→ **Exercise prompt**
Please rewrite the entries below with every "Instruction" swapped for "Goal", keeping everything else the same.

________________________________________

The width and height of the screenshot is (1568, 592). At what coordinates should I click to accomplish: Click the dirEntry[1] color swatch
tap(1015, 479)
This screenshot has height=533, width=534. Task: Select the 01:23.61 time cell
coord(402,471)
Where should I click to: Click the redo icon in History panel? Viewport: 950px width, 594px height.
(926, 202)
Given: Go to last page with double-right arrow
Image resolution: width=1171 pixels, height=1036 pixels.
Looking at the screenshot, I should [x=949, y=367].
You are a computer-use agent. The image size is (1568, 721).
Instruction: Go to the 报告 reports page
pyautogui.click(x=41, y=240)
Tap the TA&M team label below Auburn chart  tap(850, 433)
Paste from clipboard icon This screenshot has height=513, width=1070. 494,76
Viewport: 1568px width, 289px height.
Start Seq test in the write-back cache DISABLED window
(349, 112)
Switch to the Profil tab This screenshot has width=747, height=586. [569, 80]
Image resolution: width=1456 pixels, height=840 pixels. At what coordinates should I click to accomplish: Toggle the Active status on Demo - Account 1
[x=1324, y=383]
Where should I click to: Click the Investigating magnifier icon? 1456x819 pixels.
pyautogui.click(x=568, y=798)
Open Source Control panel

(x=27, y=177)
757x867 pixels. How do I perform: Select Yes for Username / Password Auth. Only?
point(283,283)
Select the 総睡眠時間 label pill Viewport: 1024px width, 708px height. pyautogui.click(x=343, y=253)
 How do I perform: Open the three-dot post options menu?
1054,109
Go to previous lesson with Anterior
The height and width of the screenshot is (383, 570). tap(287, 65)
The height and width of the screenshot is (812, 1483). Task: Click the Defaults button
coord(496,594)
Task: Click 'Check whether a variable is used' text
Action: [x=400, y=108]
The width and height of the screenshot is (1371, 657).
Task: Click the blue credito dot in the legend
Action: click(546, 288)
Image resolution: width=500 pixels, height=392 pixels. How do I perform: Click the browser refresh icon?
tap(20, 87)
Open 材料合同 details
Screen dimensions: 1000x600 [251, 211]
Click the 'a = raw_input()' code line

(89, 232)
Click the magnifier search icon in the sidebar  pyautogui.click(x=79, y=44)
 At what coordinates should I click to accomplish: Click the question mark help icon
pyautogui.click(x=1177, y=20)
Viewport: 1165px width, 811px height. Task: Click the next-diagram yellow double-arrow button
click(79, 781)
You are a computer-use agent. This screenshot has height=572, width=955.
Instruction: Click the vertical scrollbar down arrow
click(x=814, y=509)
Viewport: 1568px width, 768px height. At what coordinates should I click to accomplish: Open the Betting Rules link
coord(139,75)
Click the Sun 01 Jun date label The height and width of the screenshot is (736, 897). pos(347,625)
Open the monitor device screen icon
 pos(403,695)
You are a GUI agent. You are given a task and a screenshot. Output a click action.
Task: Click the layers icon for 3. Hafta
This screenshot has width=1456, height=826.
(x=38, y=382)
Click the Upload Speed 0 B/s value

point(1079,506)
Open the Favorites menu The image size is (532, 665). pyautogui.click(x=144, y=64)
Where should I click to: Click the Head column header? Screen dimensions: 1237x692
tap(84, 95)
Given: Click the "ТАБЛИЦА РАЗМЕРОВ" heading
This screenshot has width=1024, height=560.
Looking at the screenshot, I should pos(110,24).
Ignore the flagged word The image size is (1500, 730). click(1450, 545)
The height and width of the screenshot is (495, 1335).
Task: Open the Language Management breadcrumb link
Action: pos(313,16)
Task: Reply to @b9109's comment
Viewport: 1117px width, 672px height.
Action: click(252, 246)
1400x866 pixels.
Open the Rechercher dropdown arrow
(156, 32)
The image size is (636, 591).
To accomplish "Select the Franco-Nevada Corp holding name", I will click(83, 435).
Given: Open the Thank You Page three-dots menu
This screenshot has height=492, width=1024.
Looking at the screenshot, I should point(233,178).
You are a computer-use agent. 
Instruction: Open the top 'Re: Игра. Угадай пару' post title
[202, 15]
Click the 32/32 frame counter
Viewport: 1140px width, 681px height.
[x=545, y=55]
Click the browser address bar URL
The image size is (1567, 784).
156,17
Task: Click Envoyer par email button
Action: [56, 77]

________________________________________

→ **Task answer**
The width and height of the screenshot is (1568, 592). At what coordinates should I click to accomplish: Click the dirEntry[1] color swatch
tap(1015, 479)
This screenshot has height=533, width=534. Task: Select the 01:23.61 time cell
coord(402,471)
Where should I click to: Click the redo icon in History panel? Viewport: 950px width, 594px height.
(926, 202)
Given: Go to last page with double-right arrow
Image resolution: width=1171 pixels, height=1036 pixels.
Looking at the screenshot, I should [x=949, y=367].
You are a computer-use agent. The image size is (1568, 721).
Goal: Go to the 报告 reports page
pyautogui.click(x=41, y=240)
Tap the TA&M team label below Auburn chart  tap(850, 433)
Paste from clipboard icon This screenshot has height=513, width=1070. 494,76
Viewport: 1568px width, 289px height.
Start Seq test in the write-back cache DISABLED window
(349, 112)
Switch to the Profil tab This screenshot has width=747, height=586. [569, 80]
Image resolution: width=1456 pixels, height=840 pixels. At what coordinates should I click to accomplish: Toggle the Active status on Demo - Account 1
[x=1324, y=383]
Where should I click to: Click the Investigating magnifier icon? 1456x819 pixels.
pyautogui.click(x=568, y=798)
Open Source Control panel

(x=27, y=177)
757x867 pixels. How do I perform: Select Yes for Username / Password Auth. Only?
point(283,283)
Select the 総睡眠時間 label pill Viewport: 1024px width, 708px height. pyautogui.click(x=343, y=253)
 How do I perform: Open the three-dot post options menu?
1054,109
Go to previous lesson with Anterior
The height and width of the screenshot is (383, 570). tap(287, 65)
The height and width of the screenshot is (812, 1483). Task: Click the Defaults button
coord(496,594)
Task: Click 'Check whether a variable is used' text
Action: [x=400, y=108]
The width and height of the screenshot is (1371, 657).
Task: Click the blue credito dot in the legend
Action: click(546, 288)
Image resolution: width=500 pixels, height=392 pixels. How do I perform: Click the browser refresh icon?
tap(20, 87)
Open 材料合同 details
Screen dimensions: 1000x600 [251, 211]
Click the 'a = raw_input()' code line

(89, 232)
Click the magnifier search icon in the sidebar  pyautogui.click(x=79, y=44)
 At what coordinates should I click to accomplish: Click the question mark help icon
pyautogui.click(x=1177, y=20)
Viewport: 1165px width, 811px height. Task: Click the next-diagram yellow double-arrow button
click(79, 781)
You are a computer-use agent. This screenshot has height=572, width=955.
Goal: Click the vertical scrollbar down arrow
click(x=814, y=509)
Viewport: 1568px width, 768px height. At what coordinates should I click to accomplish: Open the Betting Rules link
coord(139,75)
Click the Sun 01 Jun date label The height and width of the screenshot is (736, 897). pos(347,625)
Open the monitor device screen icon
 pos(403,695)
You are a GUI agent. You are given a task and a screenshot. Output a click action.
Task: Click the layers icon for 3. Hafta
This screenshot has width=1456, height=826.
(x=38, y=382)
Click the Upload Speed 0 B/s value

point(1079,506)
Open the Favorites menu The image size is (532, 665). pyautogui.click(x=144, y=64)
Where should I click to: Click the Head column header? Screen dimensions: 1237x692
tap(84, 95)
Given: Click the "ТАБЛИЦА РАЗМЕРОВ" heading
This screenshot has width=1024, height=560.
Looking at the screenshot, I should pos(110,24).
Ignore the flagged word The image size is (1500, 730). click(1450, 545)
The height and width of the screenshot is (495, 1335).
Task: Open the Language Management breadcrumb link
Action: pos(313,16)
Task: Reply to @b9109's comment
Viewport: 1117px width, 672px height.
Action: click(252, 246)
1400x866 pixels.
Open the Rechercher dropdown arrow
(156, 32)
The image size is (636, 591).
To accomplish "Select the Franco-Nevada Corp holding name", I will click(83, 435).
Given: Open the Thank You Page three-dots menu
This screenshot has height=492, width=1024.
Looking at the screenshot, I should point(233,178).
You are a computer-use agent. 
Goal: Open the top 'Re: Игра. Угадай пару' post title
[202, 15]
Click the 32/32 frame counter
Viewport: 1140px width, 681px height.
[x=545, y=55]
Click the browser address bar URL
The image size is (1567, 784).
156,17
Task: Click Envoyer par email button
Action: [56, 77]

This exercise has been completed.